[ENH] Add Samformer model for PTF v2 from DSIPTS (#1952)

PranavBhatP · web-flow · commit 21a46a21d1a2 · 2025-09-05T19:34:48.000+02:00
#### Reference Issues/PRs Closes #1940
diff --git a/pytorch_forecasting/layers/__init__.py b/pytorch_forecasting/layers/__init__.py
@@ -19,6 +19,7 @@
     Encoder,
     EncoderLayer,
 )
+from pytorch_forecasting.layers._normalization import RevIN
 from pytorch_forecasting.layers._output._flatten_head import (
     FlattenHead,
 )
@@ -50,6 +51,7 @@
     "sLSTMLayer",
     "sLSTMNetwork",
     "SeriesDecomposition",
+    "RevIN",
     "ResidualBlock",
     "embedding_cat_variables",
 ]
diff --git a/pytorch_forecasting/layers/_normalization/__init__.py b/pytorch_forecasting/layers/_normalization/__init__.py
@@ -0,0 +1,7 @@
+"""
+RevIN: Reverse Instance Normalization
+"""
+
+from pytorch_forecasting.layers._normalization._revin import RevIN
+
+__all__ = ["RevIN"]
diff --git a/pytorch_forecasting/layers/_normalization/_revin.py b/pytorch_forecasting/layers/_normalization/_revin.py
@@ -0,0 +1,80 @@
+"""
+Reverse Instance Normalization (RevIN) layer.
+---------------------------------------------
+"""
+
+import torch
+import torch.nn as nn
+
+
+class RevIN(nn.Module):
+    def __init__(self, num_features, eps=1e-5, affine=True, subtract_last=False):
+        """
+        Reverse Instance Normalization (RevIN) layer.
+
+        Parameters
+        ----------
+        num_features : int
+            Number of input features.
+        eps : float, optional
+            A small value added to the denominator for numerical stability (default: 1e-5).
+        affine : bool, optional
+            If True, the layer will have learnable affine parameters (default: True).
+        subtract_last: bool, optional
+            If True, the last feature will be subtracted from the mean (default: False).

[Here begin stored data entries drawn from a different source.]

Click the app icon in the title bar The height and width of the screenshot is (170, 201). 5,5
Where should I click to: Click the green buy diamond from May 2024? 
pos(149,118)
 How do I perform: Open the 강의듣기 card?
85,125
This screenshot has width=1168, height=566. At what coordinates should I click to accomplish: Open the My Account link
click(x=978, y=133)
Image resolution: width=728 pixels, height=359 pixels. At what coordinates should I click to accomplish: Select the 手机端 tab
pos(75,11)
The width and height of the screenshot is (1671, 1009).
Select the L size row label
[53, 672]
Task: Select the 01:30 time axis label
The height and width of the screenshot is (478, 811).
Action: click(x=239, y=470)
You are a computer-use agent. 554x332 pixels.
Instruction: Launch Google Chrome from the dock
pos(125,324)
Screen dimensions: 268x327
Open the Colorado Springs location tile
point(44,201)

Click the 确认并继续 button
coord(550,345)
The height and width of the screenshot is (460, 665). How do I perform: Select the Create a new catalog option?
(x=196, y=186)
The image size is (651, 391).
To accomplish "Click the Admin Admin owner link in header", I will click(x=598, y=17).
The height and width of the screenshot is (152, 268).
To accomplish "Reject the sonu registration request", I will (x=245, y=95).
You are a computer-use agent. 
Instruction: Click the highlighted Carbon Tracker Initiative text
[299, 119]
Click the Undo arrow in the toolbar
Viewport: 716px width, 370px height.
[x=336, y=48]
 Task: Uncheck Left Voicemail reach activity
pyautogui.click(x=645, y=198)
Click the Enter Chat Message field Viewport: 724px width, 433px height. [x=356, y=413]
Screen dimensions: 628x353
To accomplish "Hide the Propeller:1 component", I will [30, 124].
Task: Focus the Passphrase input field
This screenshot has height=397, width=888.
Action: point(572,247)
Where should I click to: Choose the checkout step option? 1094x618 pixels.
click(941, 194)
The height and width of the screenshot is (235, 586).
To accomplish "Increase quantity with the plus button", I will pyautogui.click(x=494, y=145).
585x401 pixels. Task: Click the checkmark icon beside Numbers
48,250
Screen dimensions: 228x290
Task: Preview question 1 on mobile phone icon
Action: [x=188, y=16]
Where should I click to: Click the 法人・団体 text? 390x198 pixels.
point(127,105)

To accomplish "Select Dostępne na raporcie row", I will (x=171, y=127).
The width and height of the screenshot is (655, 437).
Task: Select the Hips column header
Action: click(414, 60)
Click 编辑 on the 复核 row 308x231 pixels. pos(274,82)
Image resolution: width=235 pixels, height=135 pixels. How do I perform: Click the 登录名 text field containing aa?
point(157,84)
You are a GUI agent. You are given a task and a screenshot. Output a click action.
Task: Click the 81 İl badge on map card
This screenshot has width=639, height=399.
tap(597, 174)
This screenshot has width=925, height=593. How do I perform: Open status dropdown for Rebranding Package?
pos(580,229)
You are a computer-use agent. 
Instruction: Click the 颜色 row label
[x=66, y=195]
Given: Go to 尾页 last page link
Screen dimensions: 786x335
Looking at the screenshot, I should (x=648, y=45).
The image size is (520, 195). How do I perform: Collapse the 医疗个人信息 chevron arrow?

+        """  # noqa: E501
+        super().__init__()
+        self.num_features = num_features
+        self.eps = eps
+        self.affine = affine
+        self.subtract_last = subtract_last
+
+        if self.affine:
+            self._init_params()
+
+    def forward(self, x, mode: str):
+        if mode == "norm":
+            self._get_statistics(x)
+            x = self._normalize(x)
+        elif mode == "denorm":
+            x = self._denormalize(x)
+        else:
+            raise NotImplementedError
+        return x
+
+    def _init_params(self):
+        """Initialize learnable parameters if affine is True."""
+        self.affine_weight = nn.Parameter(torch.ones(self.num_features))
+        self.affine_bias = nn.Parameter(torch.zeros(self.num_features))
+
+    def _get_statistics(self, x):
+        dim2reduce = tuple(range(1, x.ndim - 1))
+        if self.subtract_last:
+            self.last = x[:, -1, :].unsqueeze(1)
+        else:
+            self.mean = torch.mean(x, dim=dim2reduce, keepdim=True).detach()
+        self.stdev = torch.sqrt(
+            torch.var(x, dim=dim2reduce, keepdim=True, unbiased=False) + self.eps
+        ).detach()  # noqa: E501
+
+    def _normalize(self, x):
+        if self.subtract_last:
+            x = x - self.last
+        else:
+            x = x - self.mean
+        x = x / self.stdev
+        if self.affine:
+            x = x * self.affine_weight
+            x = x + self.affine_bias
+        return x
+
+    def _denormalize(self, x):
+        if self.affine:
+            x = x - self.affine_bias
+            x = x / (self.affine_weight + self.eps * self.eps)
+        x = x * self.stdev
+        if self.subtract_last:
+            x = x + self.last
+        else:
+            x = x + self.mean
+        return x
diff --git a/pytorch_forecasting/models/samformer/__init__.py b/pytorch_forecasting/models/samformer/__init__.py
@@ -0,0 +1,9 @@
+"""
+DSIPTS Implementation of Samformer for V2
+--------------------------------------
+"""
+
+from pytorch_forecasting.models.samformer._samformer_v2 import Samformer
+from pytorch_forecasting.models.samformer._samformer_v2_pkg import Samformer_pkg_v2
+
+__all__ = ["Samformer", "Samformer_pkg_v2"]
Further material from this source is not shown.